++++ Material shown ++++

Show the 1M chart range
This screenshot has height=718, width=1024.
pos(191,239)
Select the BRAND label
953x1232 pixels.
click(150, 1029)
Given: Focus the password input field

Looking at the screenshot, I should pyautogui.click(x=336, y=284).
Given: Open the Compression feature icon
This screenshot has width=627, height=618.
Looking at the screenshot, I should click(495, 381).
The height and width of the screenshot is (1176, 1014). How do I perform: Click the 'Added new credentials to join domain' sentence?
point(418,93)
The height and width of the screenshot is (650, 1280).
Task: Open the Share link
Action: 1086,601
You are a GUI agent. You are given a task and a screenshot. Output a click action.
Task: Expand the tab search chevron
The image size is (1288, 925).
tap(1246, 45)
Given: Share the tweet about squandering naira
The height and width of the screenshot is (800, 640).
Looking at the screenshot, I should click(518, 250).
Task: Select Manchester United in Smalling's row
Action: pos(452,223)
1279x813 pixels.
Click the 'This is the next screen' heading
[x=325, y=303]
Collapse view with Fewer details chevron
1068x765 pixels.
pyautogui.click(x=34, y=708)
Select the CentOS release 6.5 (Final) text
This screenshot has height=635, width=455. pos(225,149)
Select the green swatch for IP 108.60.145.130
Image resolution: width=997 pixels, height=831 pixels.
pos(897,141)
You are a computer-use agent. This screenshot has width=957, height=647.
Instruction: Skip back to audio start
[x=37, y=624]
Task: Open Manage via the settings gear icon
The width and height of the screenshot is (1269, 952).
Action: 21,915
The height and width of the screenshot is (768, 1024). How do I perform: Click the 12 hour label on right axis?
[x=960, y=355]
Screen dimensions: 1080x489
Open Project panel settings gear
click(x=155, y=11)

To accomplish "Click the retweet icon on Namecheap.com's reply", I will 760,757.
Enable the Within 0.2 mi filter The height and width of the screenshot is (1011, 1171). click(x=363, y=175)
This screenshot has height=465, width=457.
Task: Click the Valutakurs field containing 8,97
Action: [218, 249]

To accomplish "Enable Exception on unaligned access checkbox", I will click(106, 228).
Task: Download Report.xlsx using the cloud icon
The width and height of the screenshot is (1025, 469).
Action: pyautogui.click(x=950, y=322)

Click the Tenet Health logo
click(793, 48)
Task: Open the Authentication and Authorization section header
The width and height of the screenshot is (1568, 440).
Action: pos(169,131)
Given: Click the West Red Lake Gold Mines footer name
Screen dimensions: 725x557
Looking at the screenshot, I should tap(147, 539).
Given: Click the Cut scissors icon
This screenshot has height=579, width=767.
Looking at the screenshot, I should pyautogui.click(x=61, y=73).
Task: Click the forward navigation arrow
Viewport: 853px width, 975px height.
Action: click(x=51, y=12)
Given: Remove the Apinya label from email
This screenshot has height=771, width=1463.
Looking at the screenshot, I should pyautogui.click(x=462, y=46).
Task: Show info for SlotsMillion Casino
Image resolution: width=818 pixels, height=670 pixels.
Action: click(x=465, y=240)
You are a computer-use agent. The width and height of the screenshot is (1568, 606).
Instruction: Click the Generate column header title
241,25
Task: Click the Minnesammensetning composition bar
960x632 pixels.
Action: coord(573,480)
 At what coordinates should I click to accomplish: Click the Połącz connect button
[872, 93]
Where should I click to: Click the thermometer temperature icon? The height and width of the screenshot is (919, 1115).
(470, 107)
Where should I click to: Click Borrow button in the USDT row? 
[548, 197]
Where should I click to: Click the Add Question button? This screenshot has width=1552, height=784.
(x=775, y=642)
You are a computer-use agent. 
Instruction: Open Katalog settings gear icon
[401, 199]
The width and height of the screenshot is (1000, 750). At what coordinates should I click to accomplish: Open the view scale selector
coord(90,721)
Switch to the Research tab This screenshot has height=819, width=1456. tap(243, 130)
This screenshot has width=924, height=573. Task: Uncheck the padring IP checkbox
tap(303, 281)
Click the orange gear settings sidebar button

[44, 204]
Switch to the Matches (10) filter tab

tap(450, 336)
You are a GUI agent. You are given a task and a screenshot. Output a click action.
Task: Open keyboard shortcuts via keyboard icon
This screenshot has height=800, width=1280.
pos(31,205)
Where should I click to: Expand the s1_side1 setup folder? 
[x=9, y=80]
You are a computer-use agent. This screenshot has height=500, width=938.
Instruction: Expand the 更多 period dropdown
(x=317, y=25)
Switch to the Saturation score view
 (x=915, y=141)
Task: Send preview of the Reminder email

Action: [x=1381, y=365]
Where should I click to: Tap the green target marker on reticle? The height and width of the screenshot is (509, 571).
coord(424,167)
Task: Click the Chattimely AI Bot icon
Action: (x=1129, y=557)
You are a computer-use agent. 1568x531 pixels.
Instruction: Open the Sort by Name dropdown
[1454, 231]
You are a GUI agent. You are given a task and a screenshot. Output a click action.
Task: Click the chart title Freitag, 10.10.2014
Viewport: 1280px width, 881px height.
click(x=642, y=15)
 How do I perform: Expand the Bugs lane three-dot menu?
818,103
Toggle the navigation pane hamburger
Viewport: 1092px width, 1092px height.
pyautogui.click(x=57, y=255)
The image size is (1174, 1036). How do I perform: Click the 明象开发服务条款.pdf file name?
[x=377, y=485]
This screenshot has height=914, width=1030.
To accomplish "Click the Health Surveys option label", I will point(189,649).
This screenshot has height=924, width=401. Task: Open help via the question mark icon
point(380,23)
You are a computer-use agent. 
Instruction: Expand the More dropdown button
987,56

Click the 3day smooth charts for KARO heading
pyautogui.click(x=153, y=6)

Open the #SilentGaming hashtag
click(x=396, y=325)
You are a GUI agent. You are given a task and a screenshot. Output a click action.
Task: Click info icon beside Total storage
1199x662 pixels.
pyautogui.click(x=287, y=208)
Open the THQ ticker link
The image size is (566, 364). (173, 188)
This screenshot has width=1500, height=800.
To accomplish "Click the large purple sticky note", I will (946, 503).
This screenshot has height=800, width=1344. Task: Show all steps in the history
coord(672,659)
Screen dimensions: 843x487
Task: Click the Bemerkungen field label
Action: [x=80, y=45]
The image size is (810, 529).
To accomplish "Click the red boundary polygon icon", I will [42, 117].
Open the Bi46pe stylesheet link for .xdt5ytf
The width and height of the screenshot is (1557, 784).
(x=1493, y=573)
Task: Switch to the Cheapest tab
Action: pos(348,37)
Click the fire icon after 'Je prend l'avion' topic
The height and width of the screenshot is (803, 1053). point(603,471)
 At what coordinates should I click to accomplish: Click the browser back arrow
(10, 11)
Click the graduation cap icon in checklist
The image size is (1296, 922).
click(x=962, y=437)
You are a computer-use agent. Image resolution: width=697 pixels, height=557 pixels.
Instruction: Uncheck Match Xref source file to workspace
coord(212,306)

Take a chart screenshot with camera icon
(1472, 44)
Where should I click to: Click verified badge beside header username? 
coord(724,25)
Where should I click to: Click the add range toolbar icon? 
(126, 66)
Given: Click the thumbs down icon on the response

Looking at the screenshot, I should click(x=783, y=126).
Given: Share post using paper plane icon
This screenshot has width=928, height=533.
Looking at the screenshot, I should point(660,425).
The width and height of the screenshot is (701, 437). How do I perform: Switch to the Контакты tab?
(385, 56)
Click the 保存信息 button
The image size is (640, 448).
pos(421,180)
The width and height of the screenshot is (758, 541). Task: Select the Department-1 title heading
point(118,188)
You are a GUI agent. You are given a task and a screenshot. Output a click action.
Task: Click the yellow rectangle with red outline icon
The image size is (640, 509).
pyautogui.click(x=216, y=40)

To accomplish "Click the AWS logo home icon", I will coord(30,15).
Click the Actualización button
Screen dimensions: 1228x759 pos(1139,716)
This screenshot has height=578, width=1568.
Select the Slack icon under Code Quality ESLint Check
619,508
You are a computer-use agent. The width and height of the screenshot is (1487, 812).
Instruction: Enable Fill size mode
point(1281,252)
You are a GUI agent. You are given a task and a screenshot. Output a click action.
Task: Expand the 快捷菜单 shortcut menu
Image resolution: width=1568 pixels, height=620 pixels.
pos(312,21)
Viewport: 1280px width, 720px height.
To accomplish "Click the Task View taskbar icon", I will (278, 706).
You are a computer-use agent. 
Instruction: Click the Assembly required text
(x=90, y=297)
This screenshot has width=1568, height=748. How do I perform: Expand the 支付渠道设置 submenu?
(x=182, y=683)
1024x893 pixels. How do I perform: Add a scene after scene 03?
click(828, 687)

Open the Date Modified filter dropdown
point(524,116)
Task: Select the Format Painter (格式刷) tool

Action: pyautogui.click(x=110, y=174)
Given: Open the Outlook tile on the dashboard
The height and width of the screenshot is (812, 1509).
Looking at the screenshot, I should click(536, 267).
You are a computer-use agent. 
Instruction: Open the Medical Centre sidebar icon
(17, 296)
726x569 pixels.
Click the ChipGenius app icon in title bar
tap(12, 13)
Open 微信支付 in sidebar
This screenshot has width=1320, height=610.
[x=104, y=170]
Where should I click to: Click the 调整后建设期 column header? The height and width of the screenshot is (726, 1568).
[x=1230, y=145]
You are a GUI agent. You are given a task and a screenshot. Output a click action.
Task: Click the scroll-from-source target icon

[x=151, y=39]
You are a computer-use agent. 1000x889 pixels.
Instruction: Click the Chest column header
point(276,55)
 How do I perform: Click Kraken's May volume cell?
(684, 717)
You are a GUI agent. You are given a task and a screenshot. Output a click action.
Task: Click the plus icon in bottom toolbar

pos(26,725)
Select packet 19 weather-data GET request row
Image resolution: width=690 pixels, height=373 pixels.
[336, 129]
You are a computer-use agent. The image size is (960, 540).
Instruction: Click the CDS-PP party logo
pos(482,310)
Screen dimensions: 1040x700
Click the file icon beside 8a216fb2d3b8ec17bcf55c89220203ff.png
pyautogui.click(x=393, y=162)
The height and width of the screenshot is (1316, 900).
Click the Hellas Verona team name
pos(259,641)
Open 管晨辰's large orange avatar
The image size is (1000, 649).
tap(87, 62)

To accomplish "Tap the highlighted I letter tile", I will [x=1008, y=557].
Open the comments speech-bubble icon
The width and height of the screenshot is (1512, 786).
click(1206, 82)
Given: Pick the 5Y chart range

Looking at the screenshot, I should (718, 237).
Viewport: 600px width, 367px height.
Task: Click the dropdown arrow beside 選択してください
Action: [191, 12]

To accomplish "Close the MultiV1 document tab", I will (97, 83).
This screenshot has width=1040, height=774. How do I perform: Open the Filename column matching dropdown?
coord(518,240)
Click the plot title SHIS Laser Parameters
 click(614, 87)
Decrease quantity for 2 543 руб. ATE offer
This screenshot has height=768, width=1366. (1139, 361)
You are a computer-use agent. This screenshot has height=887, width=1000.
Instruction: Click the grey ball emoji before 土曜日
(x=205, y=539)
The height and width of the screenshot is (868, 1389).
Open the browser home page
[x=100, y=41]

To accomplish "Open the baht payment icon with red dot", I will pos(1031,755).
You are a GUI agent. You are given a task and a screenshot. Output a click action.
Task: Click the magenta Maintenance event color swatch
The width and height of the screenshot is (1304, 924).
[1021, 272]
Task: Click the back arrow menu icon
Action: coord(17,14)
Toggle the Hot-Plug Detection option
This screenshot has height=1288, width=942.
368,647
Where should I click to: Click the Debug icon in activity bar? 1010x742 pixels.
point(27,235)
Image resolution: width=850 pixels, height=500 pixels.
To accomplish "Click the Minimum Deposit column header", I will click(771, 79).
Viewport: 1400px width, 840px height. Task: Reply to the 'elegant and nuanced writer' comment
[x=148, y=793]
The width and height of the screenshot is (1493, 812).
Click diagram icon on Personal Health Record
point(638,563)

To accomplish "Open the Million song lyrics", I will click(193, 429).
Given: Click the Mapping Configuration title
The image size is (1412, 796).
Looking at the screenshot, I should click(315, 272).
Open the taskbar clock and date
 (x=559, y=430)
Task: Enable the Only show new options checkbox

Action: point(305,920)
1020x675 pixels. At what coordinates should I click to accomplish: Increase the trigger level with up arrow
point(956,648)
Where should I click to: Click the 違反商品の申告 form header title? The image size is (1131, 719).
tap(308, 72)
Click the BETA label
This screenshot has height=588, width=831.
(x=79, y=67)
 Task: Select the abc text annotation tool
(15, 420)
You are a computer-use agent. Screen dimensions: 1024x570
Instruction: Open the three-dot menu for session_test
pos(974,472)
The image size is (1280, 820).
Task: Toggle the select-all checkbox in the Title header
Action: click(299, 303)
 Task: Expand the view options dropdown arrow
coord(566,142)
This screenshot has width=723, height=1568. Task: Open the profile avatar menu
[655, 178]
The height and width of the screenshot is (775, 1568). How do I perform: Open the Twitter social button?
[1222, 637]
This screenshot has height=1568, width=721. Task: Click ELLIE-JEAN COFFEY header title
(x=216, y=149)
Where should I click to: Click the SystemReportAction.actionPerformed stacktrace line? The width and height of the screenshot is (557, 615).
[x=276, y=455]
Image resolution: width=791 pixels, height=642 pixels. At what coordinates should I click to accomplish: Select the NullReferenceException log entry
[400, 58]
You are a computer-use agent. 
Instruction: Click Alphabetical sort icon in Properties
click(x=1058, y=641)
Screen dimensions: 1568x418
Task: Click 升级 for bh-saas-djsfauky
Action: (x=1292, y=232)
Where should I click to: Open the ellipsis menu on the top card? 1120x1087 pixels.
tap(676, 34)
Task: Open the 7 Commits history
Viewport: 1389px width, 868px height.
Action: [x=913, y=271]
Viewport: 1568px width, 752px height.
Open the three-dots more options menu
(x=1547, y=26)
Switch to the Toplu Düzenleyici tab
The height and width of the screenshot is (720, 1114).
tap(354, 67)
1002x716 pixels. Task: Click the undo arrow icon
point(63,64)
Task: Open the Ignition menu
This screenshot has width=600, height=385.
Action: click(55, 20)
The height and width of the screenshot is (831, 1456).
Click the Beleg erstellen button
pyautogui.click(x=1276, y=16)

++++

Directions → Return only the part of the records above that opens with the line containing "The width and height of the screenshot is (1568, 440)." and closes with the line containing "is (1568, 606).", ends included.

Result for this task →
The width and height of the screenshot is (1568, 440).
Action: pos(169,131)
Given: Click the West Red Lake Gold Mines footer name
Screen dimensions: 725x557
Looking at the screenshot, I should tap(147, 539).
Given: Click the Cut scissors icon
This screenshot has height=579, width=767.
Looking at the screenshot, I should pyautogui.click(x=61, y=73).
Task: Click the forward navigation arrow
Viewport: 853px width, 975px height.
Action: click(x=51, y=12)
Given: Remove the Apinya label from email
This screenshot has height=771, width=1463.
Looking at the screenshot, I should pyautogui.click(x=462, y=46).
Task: Show info for SlotsMillion Casino
Image resolution: width=818 pixels, height=670 pixels.
Action: click(x=465, y=240)
You are a computer-use agent. The width and height of the screenshot is (1568, 606).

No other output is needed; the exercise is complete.